Chatbots can change the sentiment in a user reviews.
Photo credit: David Baillot/University of California San Diego

Consumers are 32 per cent more likely to buy a product after reading an AI-generated summary of a review than after reading the original human-written text, according to a new study that quantifies how chatbots can subtly influence decision-making.

Computer scientists at the University of California San Diego found that large language models (LLMs) frequently introduce a “positive framing” bias when condensing information, stripping away nuance and making products sound better than they actually are.

In a paper presented at the International Joint Conference on Natural Language Processing, the researchers revealed that this subtle distortion has a measurable impact on human behaviour.

“We did not expect how big the impact of the summaries would be,” says Abeer Alessa, the paper’s first author. “Our tests were set in a low-stakes scenario. But in a high-stakes setting, the impact could be much more extreme.”

The polisher effect

The study found that in 26.5 per cent of cases, the AI summary effectively changed the sentiment of the original review, often by smoothing out complaints or amplifying praise.

This happens partly because models often rely heavily on the beginning of a text, ignoring crucial details or critiques that appear later.

To test the impact, the team recruited 70 participants to read either original reviews or AI-generated summaries of products such as headsets and radios. The results were stark: 84 per cent of those who read the AI version said they would buy the product, compared to just 52 per cent of those who read the raw human reviews.

Hallucination risks

Beyond shopping, the study highlighted significant reliability issues when chatbots are asked to handle facts outside their training data.

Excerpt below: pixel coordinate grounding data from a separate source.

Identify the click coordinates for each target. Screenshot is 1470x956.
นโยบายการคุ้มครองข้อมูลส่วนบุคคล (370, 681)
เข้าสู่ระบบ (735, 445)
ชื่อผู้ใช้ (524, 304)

When answering questions about news items — both real and fake — that occurred after their training cutoff, the models hallucinated 60 per cent of the time, often confidently fabricating answers rather than admitting ignorance.

“This consistently low accuracy highlights a critical limitation: the persistent inability to reliably differentiate fact from fabrication,” the researchers write.

No easy fix

The team tested 18 different methods to mitigate these biases, but the results were mixed. While some fixes worked for specific models or scenarios, none were effective across the board, and some even made the models less reliable in other areas.

“There is a difference between fixing bias and hallucinations at large and fixing these issues in specific scenarios and applications,” says Julian McAuley, a professor of computer science at UC San Diego and the paper’s senior author.